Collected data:
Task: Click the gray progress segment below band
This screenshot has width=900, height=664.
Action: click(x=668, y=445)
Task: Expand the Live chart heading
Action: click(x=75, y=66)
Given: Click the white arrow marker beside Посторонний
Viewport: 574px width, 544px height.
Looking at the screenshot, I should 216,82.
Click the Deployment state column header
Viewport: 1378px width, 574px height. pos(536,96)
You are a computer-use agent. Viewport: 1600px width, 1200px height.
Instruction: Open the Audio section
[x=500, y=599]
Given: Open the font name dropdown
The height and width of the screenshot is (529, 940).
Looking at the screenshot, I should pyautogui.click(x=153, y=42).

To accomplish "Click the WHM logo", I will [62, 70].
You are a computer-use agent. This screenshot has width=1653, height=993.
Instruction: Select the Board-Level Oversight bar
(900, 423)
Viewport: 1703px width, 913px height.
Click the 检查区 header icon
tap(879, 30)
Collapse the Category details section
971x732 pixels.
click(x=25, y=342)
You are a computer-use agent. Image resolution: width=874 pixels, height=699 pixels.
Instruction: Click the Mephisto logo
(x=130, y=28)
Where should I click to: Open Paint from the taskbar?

• **YOUR ASSIGNMENT**: Every record above should be written out exactly.

• **ANSWER SECTION**:
Task: Click the gray progress segment below band
This screenshot has width=900, height=664.
Action: click(x=668, y=445)
Task: Expand the Live chart heading
Action: click(x=75, y=66)
Given: Click the white arrow marker beside Посторонний
Viewport: 574px width, 544px height.
Looking at the screenshot, I should 216,82.
Click the Deployment state column header
Viewport: 1378px width, 574px height. pos(536,96)
You are a computer-use agent. Viewport: 1600px width, 1200px height.
Instruction: Open the Audio section
[x=500, y=599]
Given: Open the font name dropdown
The height and width of the screenshot is (529, 940).
Looking at the screenshot, I should pyautogui.click(x=153, y=42).

To accomplish "Click the WHM logo", I will [62, 70].
You are a computer-use agent. This screenshot has width=1653, height=993.
Instruction: Select the Board-Level Oversight bar
(900, 423)
Viewport: 1703px width, 913px height.
Click the 检查区 header icon
tap(879, 30)
Collapse the Category details section
971x732 pixels.
click(x=25, y=342)
You are a computer-use agent. Image resolution: width=874 pixels, height=699 pixels.
Instruction: Click the Mephisto logo
(x=130, y=28)
Where should I click to: Open Paint from the taskbar?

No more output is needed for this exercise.